## [TEXT]
________

The final sentence makes it even clearer. The statement had already said that the STWC is “implacably opposed to anti-Semitism”, so why repeat it? It clearly can only refer to me. It refers to “abusive language”. This was precisely the charge that was levelled against me at my expulsion hearing - and which, of course, I reject. For example, one of the key examples of ‘abuse’ was when I used the term, “crooked McNicol”, referring to Labour’s former general secretary, Iain McNicol. But, following Labour’s leaked report on anti-Semitism, “crooked” was precisely the adjective that Unite general secretary Len McCluskey used when referring to McNicol’s team.

As the CAA, in its attack on Salma Yaqoob correctly noted, the second charge against me included “calling the Jewish then-Labour MP Dame Louise Ellman a ‘supporter of child abuse’”. That is true. In January 2016 and again in February 2018, in debates in the House of Commons on Israel’s treatment of Palestinian children - which includes blindfolding, beating and sexual abuse - Ellman defended the Israeli military on “security” grounds.

________

## [PROVIDED DATA]
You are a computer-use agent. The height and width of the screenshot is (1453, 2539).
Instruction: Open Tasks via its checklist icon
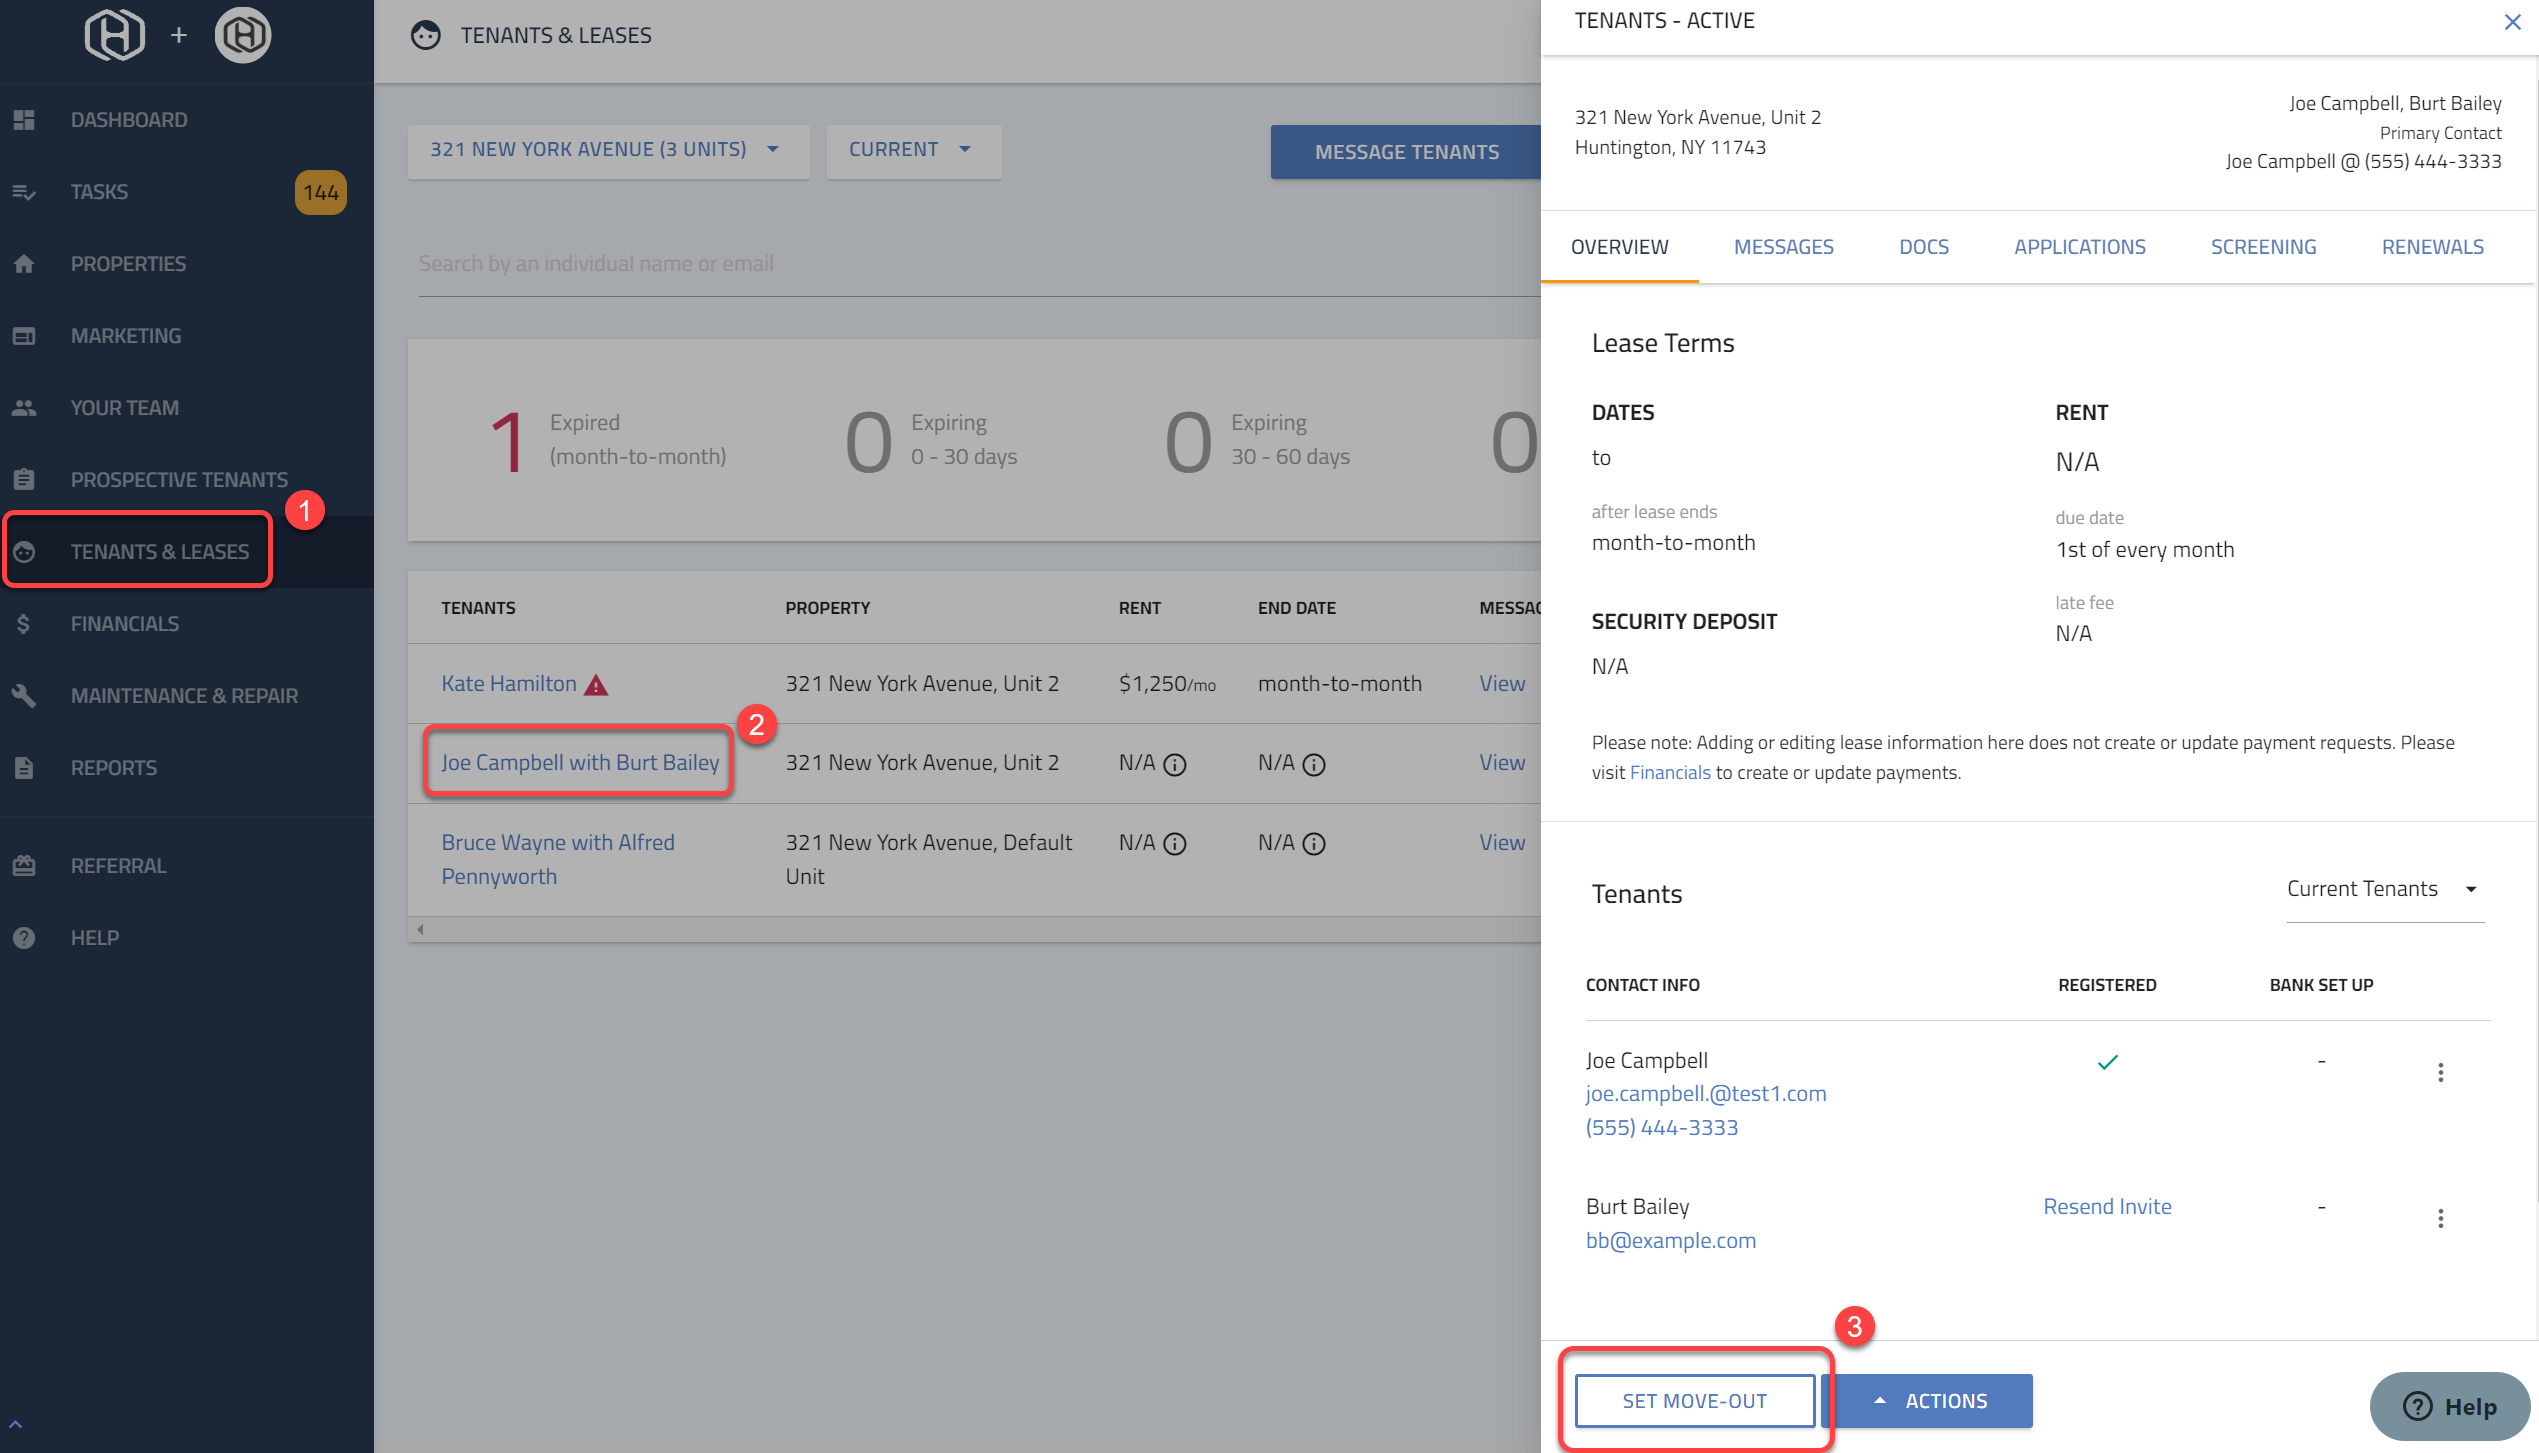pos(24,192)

________

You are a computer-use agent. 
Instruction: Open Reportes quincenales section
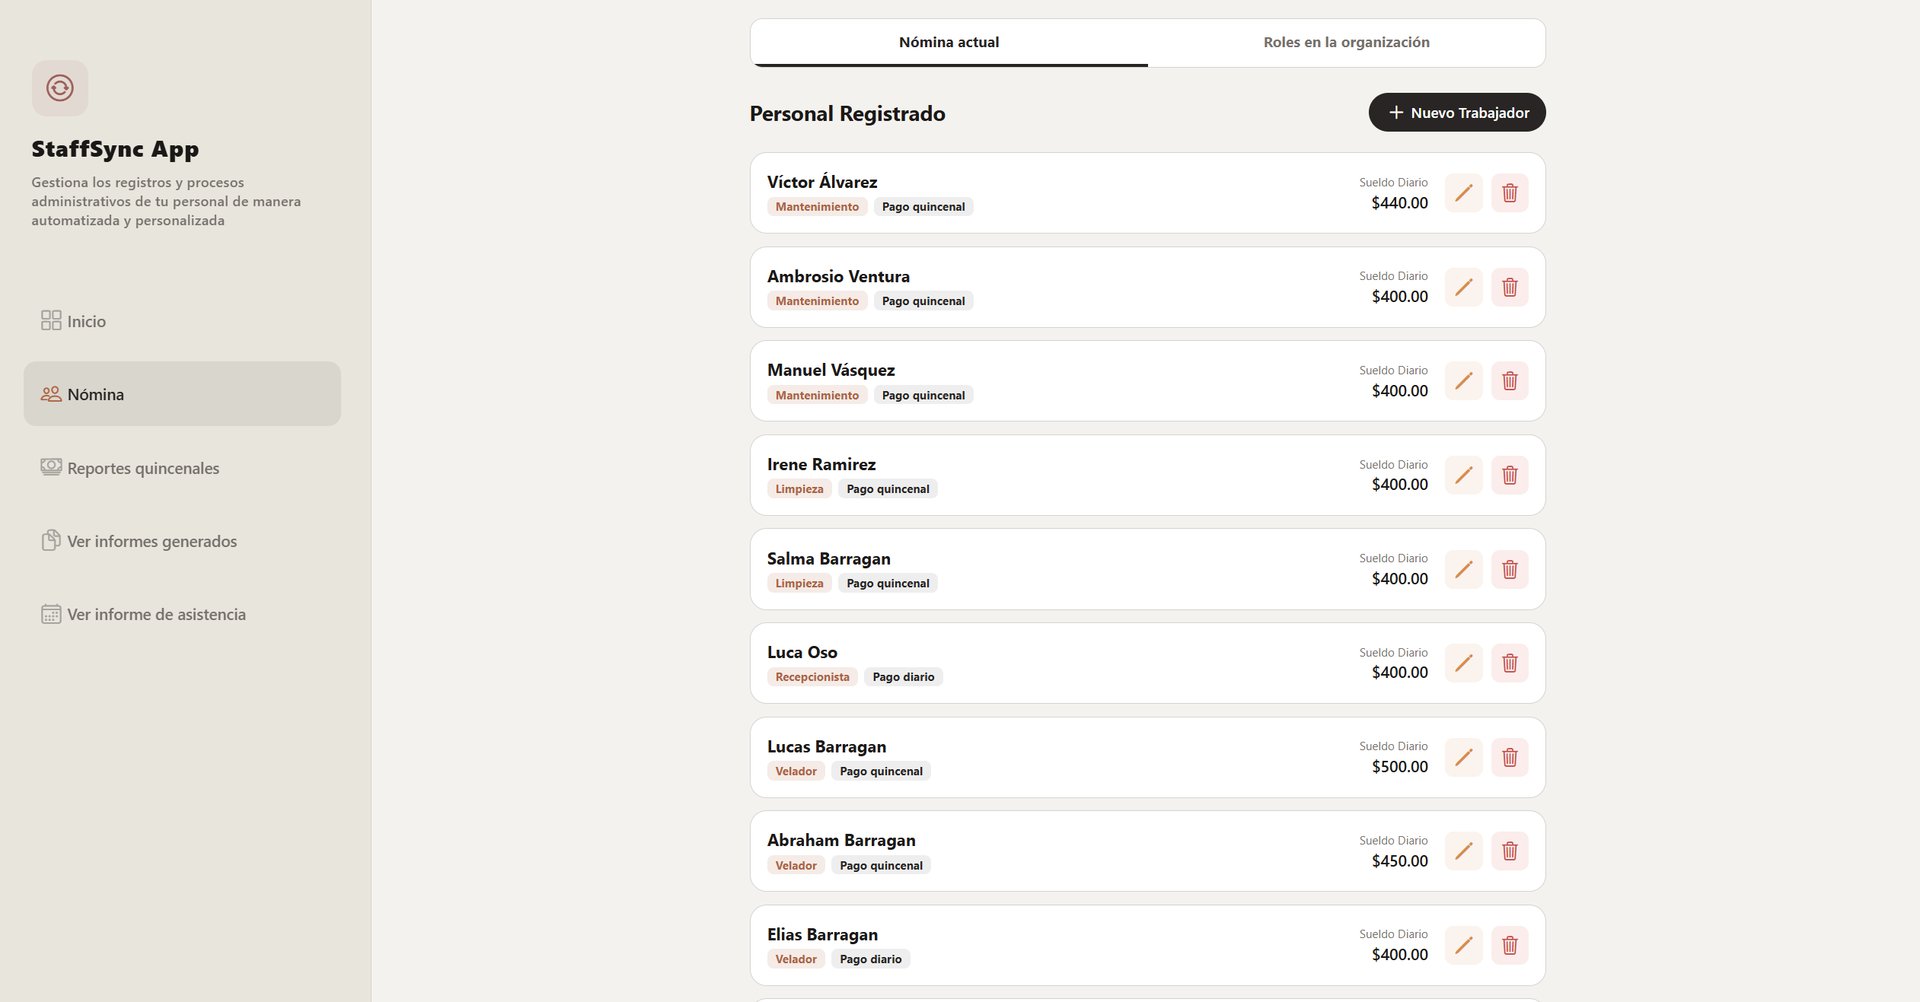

________

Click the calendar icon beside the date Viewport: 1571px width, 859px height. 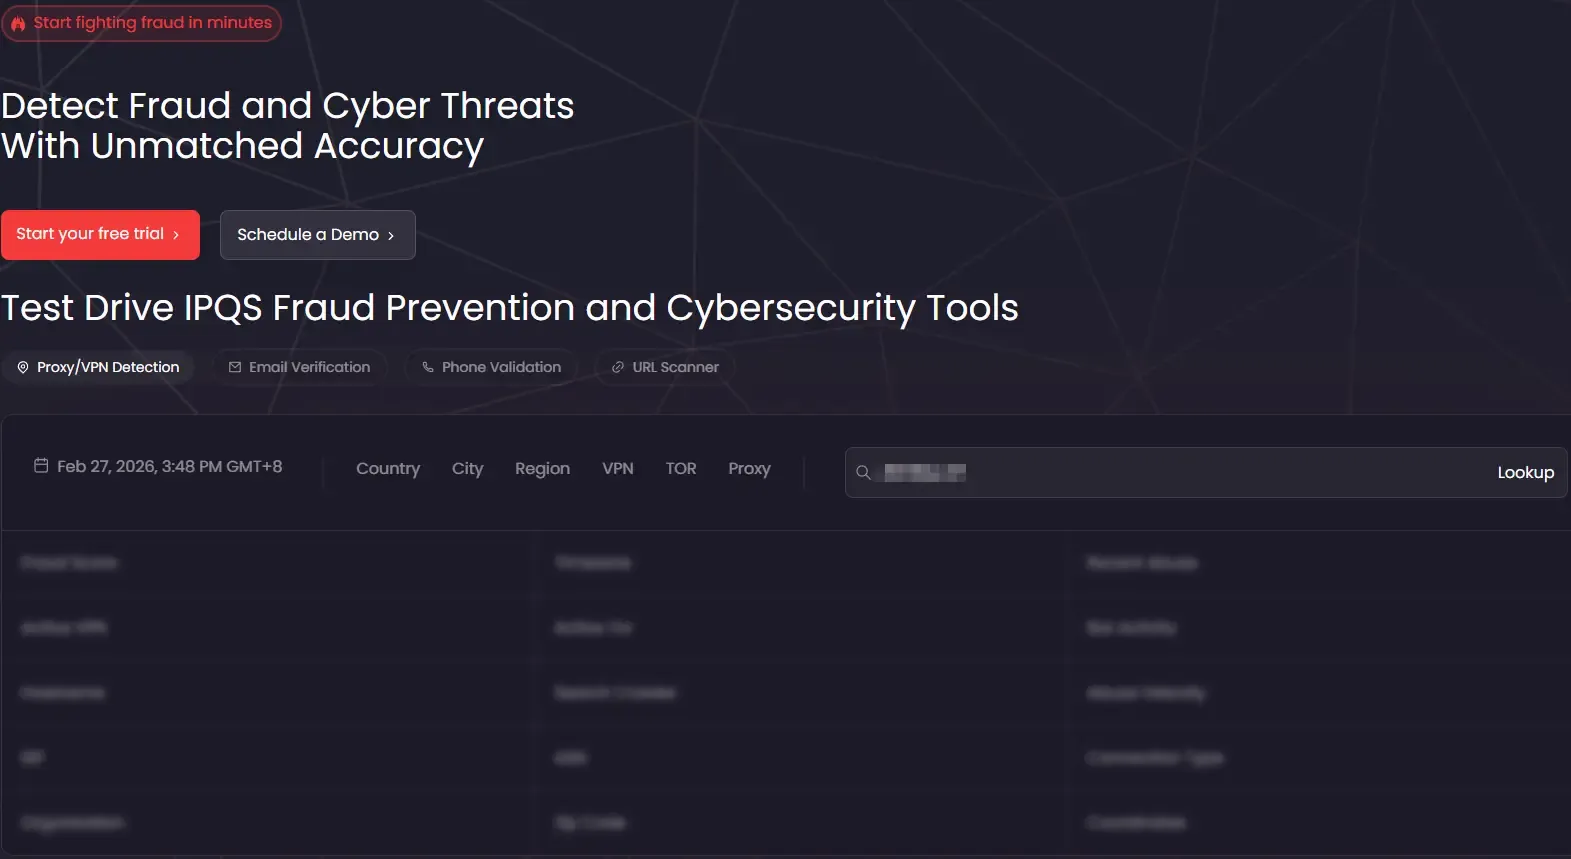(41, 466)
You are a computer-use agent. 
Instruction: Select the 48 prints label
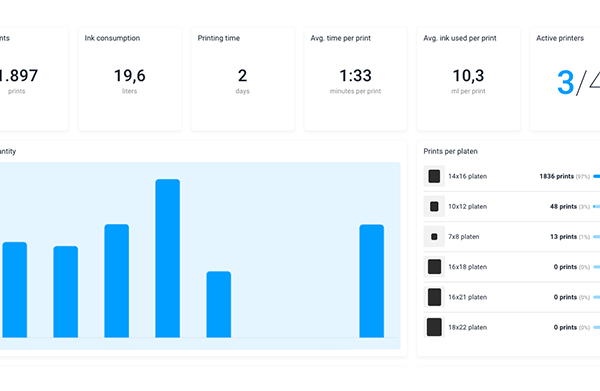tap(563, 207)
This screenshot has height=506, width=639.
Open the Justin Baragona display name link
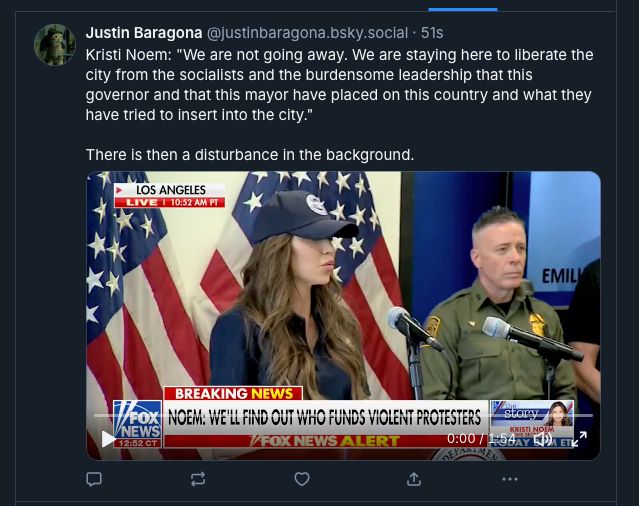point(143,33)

________

## [EXERCISE SET]
1. List every person the expulsion passage mentions by name.
2. Answer these questions using the expulsion passage:
(a) What adjective did Len McCluskey use about McNicol's team?
(b) In which months and years were the House of Commons debates on Palestinian children held?
(c) On what grounds did Ellman defend the Israeli military?
3. Carry the expulsion passage forward from its last sentence.
The entries aren't needed for any of this.

## [THE REPLIES]
1. Iain McNicol, Len McCluskey, Salma Yaqoob, Dame Louise Ellman

2.
(a) "Crooked"
(b) January 2016 and February 2018
(c) "Security" grounds

3.
Counterfire’s repetition of this charge is truly shameful. And why has it done so? Because it seeks the patronage of Labour MPs and is willing to bow to their cowardly prejudices and the received establishment wisdom that Labour is overrun with anti-Semitism.

Opportunism

The behaviour of Counterfire, which controls the STWC, is not accidental. When Counterfire came out of the SWP, it was a rightwing split. When the SWP’s coalition with George Galloway in Respect collapsed in 2008, John Rees was blamed. He had led the break-up of the Socialist Alliance in order to form a cross-class party based on communalism. In Respect’s founding conference in 2004 he had argued:

We … voted against the things we believed in, because, while the people here are important, they are not as important as the millions out there. We are reaching to the people locked out of politics. We voted for what they want.3

This is just liberal opportunism, not Marxism. The things the SWP voted against in Respect included a woman’s right to choose in deference to Galloway’s anti-abortion views.

Rees was quite prepared to make a bonfire of his principles and in essence there are no principles that Counterfire is not prepared to sacrifice. Perhaps the most fundamental of all is solidarity: you don’t cross a picket line. Whatever our differences, when we see fellow socialists under attack from the state or their representatives, we express solidarity and give support. This is the ABC of socialism. The SWP was therefore quite right to remove John Rees from its central committee (although it was clearly responsible for having agreed to the Respect party initiative in the first place).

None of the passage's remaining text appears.